# Extract provided:
==========
How old are your kids? What do you do for yourself, now that they're grown?
43&24 my first was maid of honor at my wedding. ....I always considered where my families lived as my nest to come home to TRAVELING CAMPAIGNING LOBBYING searching for a mate. ...their moms both without courage to heal from their abusers. ...both loyal to abusers and not loyal to our marriages. ........All I can do is keep searching for a mentally healthy mate. ...patriarchal theocracy is the cause of women victim of misogyny. ...the shamans invented it all 8 thousand years ago never was an alleged gawd around to perform a single miracle
My sons are 28 and 24. I still haven't created a life for me yet. How do I do this?
My older son has physical disabilities and is emotionally abusive. He's been out if the house a few times, most recenty for nearly 2 years. He's been back for 4 months, but says he's moving out on the first. I think this is for the best because he is so difficult.
I don't have friends though and I'm afraid. I have signed up for a few meetups in an attempt to cultivate some friends. I also need to find a job because my contract is ending. And now I need to find a roommate so I can continue making the mortgage. Ugh.
I just became an empty-nester 2 days ago! Within two weeks, our full little house with one shared bathroom for four people has gone from busting at the seams to peaceful and clean!
Our daughter (20) left for a new life on the other side of the continent, and our son (19) moved into a house about 25 mins away with a friend.
I am excited, sad, joyful, lost, and optimistic all at the same time.
But, to answer your question, I kind of saw this coming and, alongside having aging parents, decided a year ago to get my own life in order.
I cut down on working (went part time over the course of a year), began looking after my health and well-being in a much more committed way, sought expert advice, set goals, applied for post-graduate studies at university, and began clearing my home of superfluous junk.
==========
# Information supplied:
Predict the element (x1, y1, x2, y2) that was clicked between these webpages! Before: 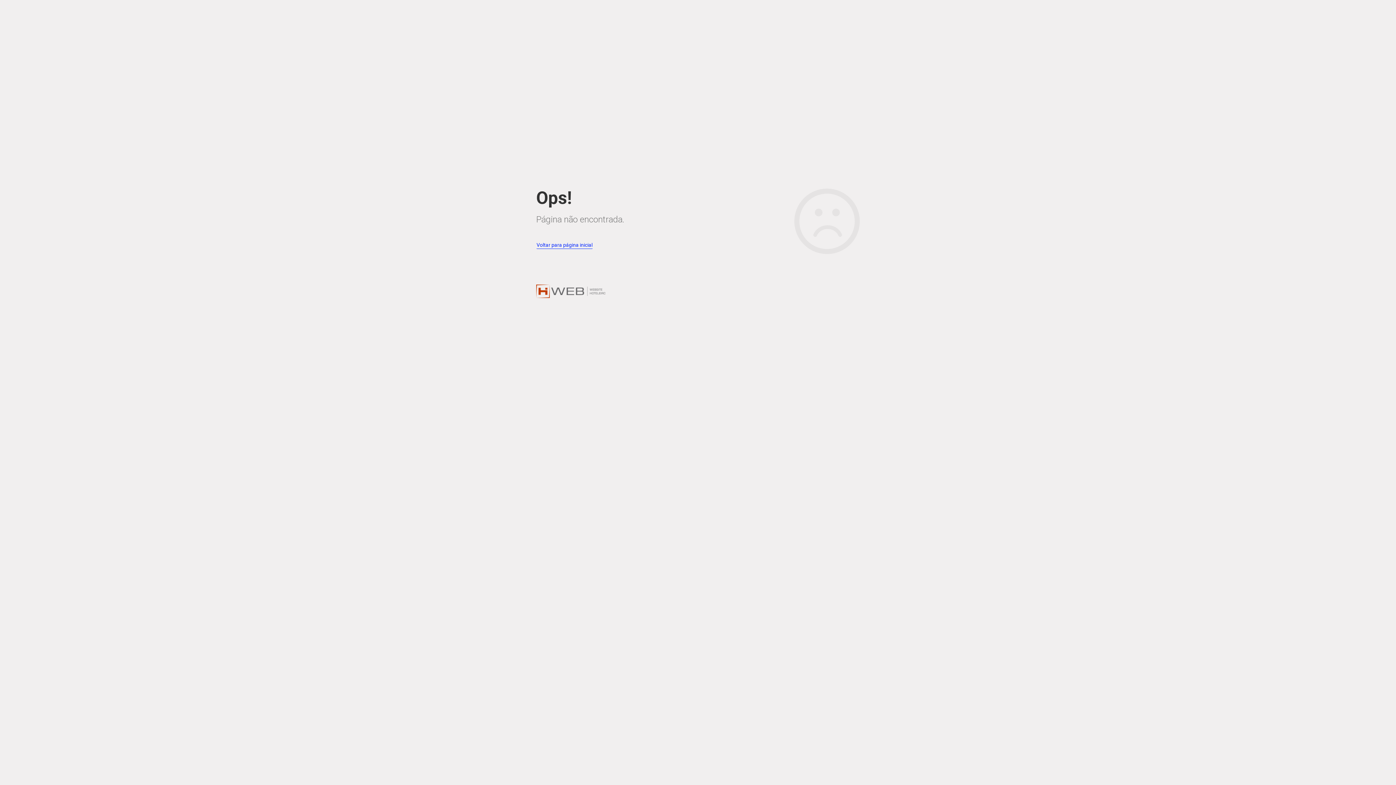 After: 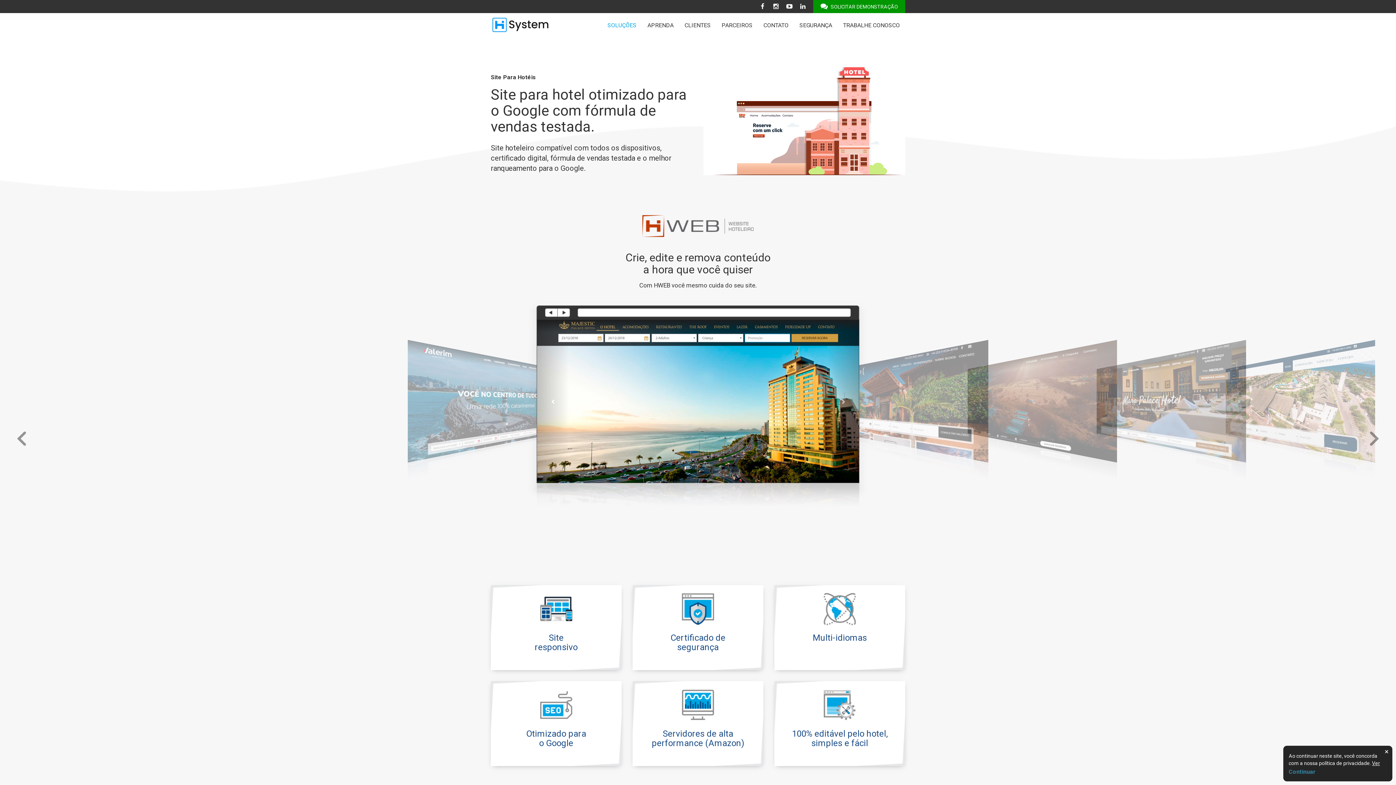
==========
# Do this:
What might come next in the forum thread about life as an empty nester? Continue it from its final sentence.

# Answer for the task:
When our girl moved out, I took over her bedroom as my own (my husband remained in the master bedroom and we are across the hall from each other) and so we both sleep better and have more space. And when my son clears all his stuff out of his room this week, I am going to turn his room into a study for my Masters project.
My kids have moved out into the world and I feel like I am too in a sense. At 48 I have raised wonderful kids but it’s been 21 years of hard work and sacrifice. It’s our time once again ?
My 1st norm is 20 and took the oath for the coast guard and will be in boot camp at the end of Aug. My youngest turned 18, graduated early and is helping her boyfriend to build an “in law room” on his families property, so she only at my house for 2-3 days a week. I’ve actually started to wonder what am I going to do now....sigh
I get it. It's an adjustment, isn't it? It's hard going from taking care of everyone to taking care of just yourself. Don't worry, it's not so cut and dry, lol.
@Livinlife I’m actually looking into going back to school or a new job closer to home now since it’ll just be Lil old me
@Kittyomine good for you! Focus on you
Each just had a birthday, turning 21 and 18. My 18 YO son graduates from high school this May. Both kids will be in college this fall. So my nest won't be empty until then, but it will be an adjustment since it will leave me alone with the pets in the house.
Mine are 23 and 24, both sons. Sons tend to gravitate towards their girlfriends/wives families, typically. I miss them being young immensely.
It helps to find your own interests, for sure
I know the same and dread the stretching of ties.Yet, I want my son to be fulfilled and happy.
Definitely is.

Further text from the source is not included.